L'émergence et la disparition des cités constituent un thème majeur de la réflexion politique "N'est-il pas vrai, dit l'Athénien dans Les Lois, que des milliers et des milliers de villes se sont succédé, et que non moins nombreuses, dans le même ordre de grandeur, furent celles qui disparurent? N'ont-elles pas aussi, chacune en son lieu, refait plusieurs fois le cycle des régimes?" Dans La Critique de la Raison dialectique (1960), Sartre, sans presque jamais prendre ses illustrations dans l'histoire contemporaine, tente de mettre en évidence les risques inouïs que court notre Humanité puissante et aveugle.

Il met au jour, en dramaturge et en métaphysicien, les figures politiques du mal et établit la compénétration des actions individuelles et de l'histoire. Alors que la figure du Législateur et l'idée de Justice dominent Les Lois de Platon, l'œuvre de Sartre, forte mais partielle, s'organise autour du Souverain et du Mal. Il nous dit moins comment se créent les communautés humaines que comment elles se perdent.

 Bien que sa perspective ne soit ni psychologique, ni sociologique, ni historique, en élucidant les processus élémentaires de l'aliénation et de l'oppression, il éclaire les formes contemporaines du mal, notamment le totalitarisme. Sa théorie du groupe explique aussi le terrorisme, non seulement dans les guerres de libération, mais dans les démocraties.

Il voulait poser les fondements d'une anthropologie; il a plutôt, pour n'avoir peut-être pas pris en compte toutes les forces vives des hommes, composé une démonologie: cités qui deviennent des enfers.

Toute l'aventure humaine -au moins jusqu'ici- est une lutte acharnée contre la rareté " (201) (les chiffres renvoient à la Critique de la Raison dialectique Gallimard, 1960). On pourrait imaginer d'autres planètes où d'autres vivants ne seraient pas assujettis à cette contrainte. Mais "cette contingence fondamentale" s'impose à nous et modèle "notre caractère d'hommes ", elle constitue "la singularité propre de notre Histoire.
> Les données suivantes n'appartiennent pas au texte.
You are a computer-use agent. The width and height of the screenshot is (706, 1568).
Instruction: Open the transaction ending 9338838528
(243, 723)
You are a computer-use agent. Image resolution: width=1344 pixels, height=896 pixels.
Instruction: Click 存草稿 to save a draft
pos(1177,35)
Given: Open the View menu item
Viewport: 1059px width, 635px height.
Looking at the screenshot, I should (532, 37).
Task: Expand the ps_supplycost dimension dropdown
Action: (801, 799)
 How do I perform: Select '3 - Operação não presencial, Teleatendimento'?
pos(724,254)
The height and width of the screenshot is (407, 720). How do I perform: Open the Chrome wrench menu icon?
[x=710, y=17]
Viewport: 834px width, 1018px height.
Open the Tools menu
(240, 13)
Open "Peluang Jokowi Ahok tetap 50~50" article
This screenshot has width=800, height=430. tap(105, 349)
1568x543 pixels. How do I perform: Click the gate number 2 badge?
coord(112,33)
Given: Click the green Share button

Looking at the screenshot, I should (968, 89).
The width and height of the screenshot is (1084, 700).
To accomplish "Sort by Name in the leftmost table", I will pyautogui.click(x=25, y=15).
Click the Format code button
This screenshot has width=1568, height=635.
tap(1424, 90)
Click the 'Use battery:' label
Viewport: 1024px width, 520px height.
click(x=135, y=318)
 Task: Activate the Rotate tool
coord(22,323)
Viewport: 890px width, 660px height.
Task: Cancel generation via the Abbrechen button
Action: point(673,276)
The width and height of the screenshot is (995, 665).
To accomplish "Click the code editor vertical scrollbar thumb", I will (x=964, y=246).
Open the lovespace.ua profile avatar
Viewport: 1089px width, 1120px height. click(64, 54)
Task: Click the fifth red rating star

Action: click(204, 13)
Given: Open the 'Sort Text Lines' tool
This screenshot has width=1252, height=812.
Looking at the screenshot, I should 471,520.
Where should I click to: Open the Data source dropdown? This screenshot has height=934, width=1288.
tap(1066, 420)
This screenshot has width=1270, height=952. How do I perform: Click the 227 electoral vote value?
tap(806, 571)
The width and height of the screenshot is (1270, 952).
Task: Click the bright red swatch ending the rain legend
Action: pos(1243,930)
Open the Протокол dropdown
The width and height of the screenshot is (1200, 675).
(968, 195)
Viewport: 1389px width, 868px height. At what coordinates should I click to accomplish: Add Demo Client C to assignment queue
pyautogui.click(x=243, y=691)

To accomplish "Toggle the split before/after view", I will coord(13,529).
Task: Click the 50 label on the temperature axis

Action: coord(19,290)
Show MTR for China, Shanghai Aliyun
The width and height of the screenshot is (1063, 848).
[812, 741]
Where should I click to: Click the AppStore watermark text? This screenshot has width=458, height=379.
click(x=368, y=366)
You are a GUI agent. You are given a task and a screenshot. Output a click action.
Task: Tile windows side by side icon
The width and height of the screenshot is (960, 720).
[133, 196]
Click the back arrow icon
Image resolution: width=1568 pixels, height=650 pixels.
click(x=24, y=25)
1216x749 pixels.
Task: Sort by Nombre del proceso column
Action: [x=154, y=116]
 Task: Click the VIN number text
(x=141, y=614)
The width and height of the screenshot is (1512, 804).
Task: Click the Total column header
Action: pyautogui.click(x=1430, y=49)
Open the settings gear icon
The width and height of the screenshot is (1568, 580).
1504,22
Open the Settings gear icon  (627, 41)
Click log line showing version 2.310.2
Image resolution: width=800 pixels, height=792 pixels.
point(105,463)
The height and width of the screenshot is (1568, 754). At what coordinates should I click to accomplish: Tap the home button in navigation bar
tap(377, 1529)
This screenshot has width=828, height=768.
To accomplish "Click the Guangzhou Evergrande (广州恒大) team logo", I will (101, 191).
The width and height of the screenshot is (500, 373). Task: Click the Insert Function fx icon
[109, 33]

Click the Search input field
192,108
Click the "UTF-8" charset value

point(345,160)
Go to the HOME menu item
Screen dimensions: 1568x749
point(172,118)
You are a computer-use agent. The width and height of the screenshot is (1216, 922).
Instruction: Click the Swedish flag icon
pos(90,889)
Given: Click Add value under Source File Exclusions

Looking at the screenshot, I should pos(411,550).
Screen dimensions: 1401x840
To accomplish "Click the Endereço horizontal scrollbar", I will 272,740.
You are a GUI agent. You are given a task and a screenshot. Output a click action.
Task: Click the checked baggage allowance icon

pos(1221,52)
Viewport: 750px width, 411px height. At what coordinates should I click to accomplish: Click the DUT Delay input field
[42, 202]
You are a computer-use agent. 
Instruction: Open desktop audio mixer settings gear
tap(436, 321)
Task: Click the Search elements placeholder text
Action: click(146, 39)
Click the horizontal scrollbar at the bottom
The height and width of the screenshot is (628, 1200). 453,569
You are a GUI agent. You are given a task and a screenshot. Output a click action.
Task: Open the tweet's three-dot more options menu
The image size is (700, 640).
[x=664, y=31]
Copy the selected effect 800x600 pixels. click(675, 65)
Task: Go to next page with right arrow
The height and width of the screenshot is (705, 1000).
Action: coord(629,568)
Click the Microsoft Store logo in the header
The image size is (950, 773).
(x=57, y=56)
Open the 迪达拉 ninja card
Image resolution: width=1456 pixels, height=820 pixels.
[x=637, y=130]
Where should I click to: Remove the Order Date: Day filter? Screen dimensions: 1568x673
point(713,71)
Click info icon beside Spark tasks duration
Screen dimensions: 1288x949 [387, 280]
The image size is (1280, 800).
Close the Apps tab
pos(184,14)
Ainsi, malgré sa contingence, la rareté est une relation humaine fondamentale (avec la Nature et avec les hommes) " (201).

Tout d'abord, "les trois quarts de la population du globe sont sous-alimentés, après des millénaires d'Histoire" (201). L'homme n'est pas roulé par la rareté comme les galets par la vague; au contraire, il déploie toutes les ressources de son génie pour lui faire face, pour tenter de la dépasser. De la sorte, la rareté ne désigne pas seulement la relation des organismes humains au monde qui les entoure, elle marque l'ensemble des relations entre les hommes.

Pour Sartre, elle ne peut pas être exorcisée, et ne disparaîtra pas de l'histoire humaine, car elle s'attache à la matière avec la même nécessité que la pesanteur. Elle ne constitue pas seulement un écart constaté, et peut-être réductible, entre la population et les ressources, comme dans l'économie classique. Elle opère à l'intérieur de chaque homme, elle est à l'œuvre dans chaque société. Elle ne touche pas uniquement la situation matérielle des hommes, elle investit et pénètre leur être tout entier, elle fonde un "ordre ou un "règne", c'est-à-dire un champ de forces, un milieu, qui impose sa marque, sa déclinaison, sa puissance à toutes les actions. La rareté, attribut essentiel de la matière, affecte de part en part notre liberté.

La matière, que nous rencontrons en nous et hors de nous, n'a pas chez Sartre -que l'on songe à La Nausée- une puissance génésique, une douceur maternelle. Pour les hommes, elle se comporte en marâtre, faisant de leur existence un exil, un inégal combat. Non seulement la Terre nourrit mal les hommes, mais, au lieu de resserrer leurs liens, elle les altère et les brise: Caïn tue Abel, le frère devient l'ennemi.

Or, rien d'intrinsèquement pervers n'existe dans l'individu, aucune cruauté naturelle ne l'afflige. Tout au contraire, l'état dont il sent en lui comme la trace serait la réciprocité, la communauté. Dès lors, le mal n'a pas sa racine dans le cœur de l'homme. Il tire son principe de la matière, ou, plus exactement, de la rareté. L'homme n'en est pas pour autant disculpé: la grandeur de Sartre est de descendre aux enfers, c'est-à-dire dans l'Histoire, en inventoriant les figures du mal, en mettant au jour le processus selon lequel l'homme de la rareté devient un démon, sans jamais l'exonérer de la responsabilité du mal.